Matt Gulp, business development manager and loan officer for Puget Sound Mortgage and Escrow, says that the firm's managers had long wondered if there was a better approach to the traditional method of dealing with wholesale lenders. "Because the account executive that we deal with isn't involved in the underwriting process, they can only provide us with limited guidance on whether it's possible to make a particular loan work and what's the best approach to take," Gulp says.

"The account executive simply passes the file on to the underwriter, who comes back with a 'yes' or a 'no.' We rarely have the opportunity to deal directly with the underwriter, so we don't get the opportunity for the face-to-face, back-and-forth type of discussion that I always thought might make it possible to make a lot of deals work that we used to have to turn down. Another problem with the traditional process was that it worked slowly."
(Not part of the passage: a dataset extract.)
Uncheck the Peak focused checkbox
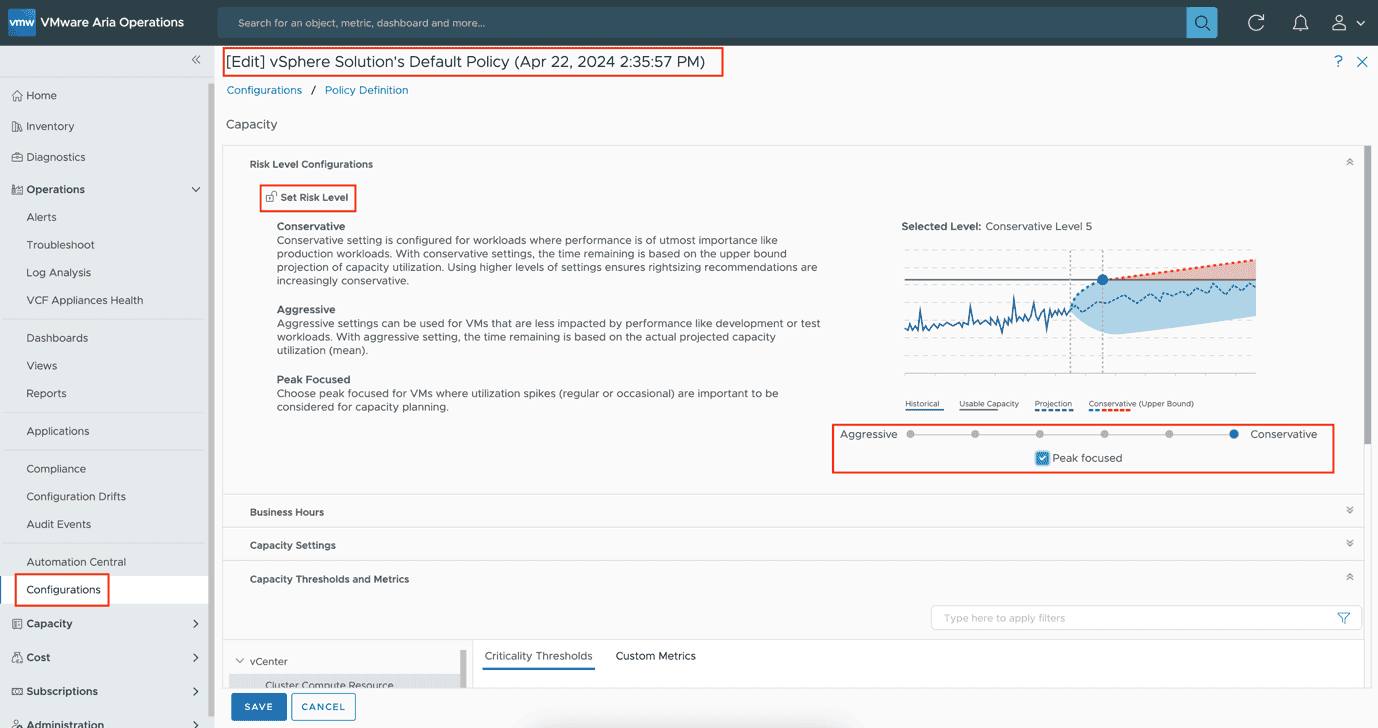1378x728 pixels. pyautogui.click(x=1042, y=458)
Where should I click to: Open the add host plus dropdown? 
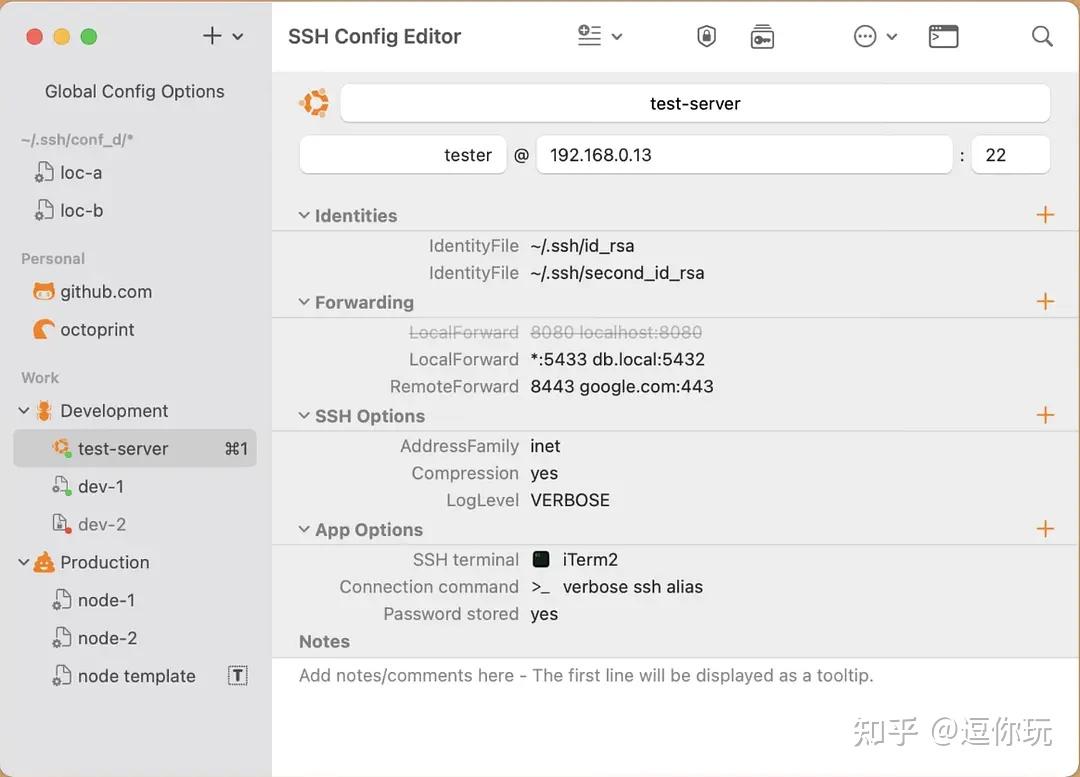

An in-house wholesale lender

"That's why I was quite interested when ComUnity Lending offered to put an underwriter, who is also trained in document preparation and funding, into our office to exclusively service our needs," Culp says. "The next question that we faced was who the Mortgage Master would be. ComUnity asked for suggestions, and we introduced them to Linda Sutherland, who we knew through our dealings with another local lender. The fact that I already knew and had worked with Linda before eliminated the need of getting to know each other and helped to get the arrangement off to a fast start. From almost the very first day, I was able to walk into her office with an application and get an immediate answer on whether or not they could do the loan. Even better, Linda works with me to try and make the loan happen. Her attitude is 'Let's figure out how to make this work.' This is a nice difference from the traditional mortgage lender, and has helped us originate loans that we would not have been likely to place in the past."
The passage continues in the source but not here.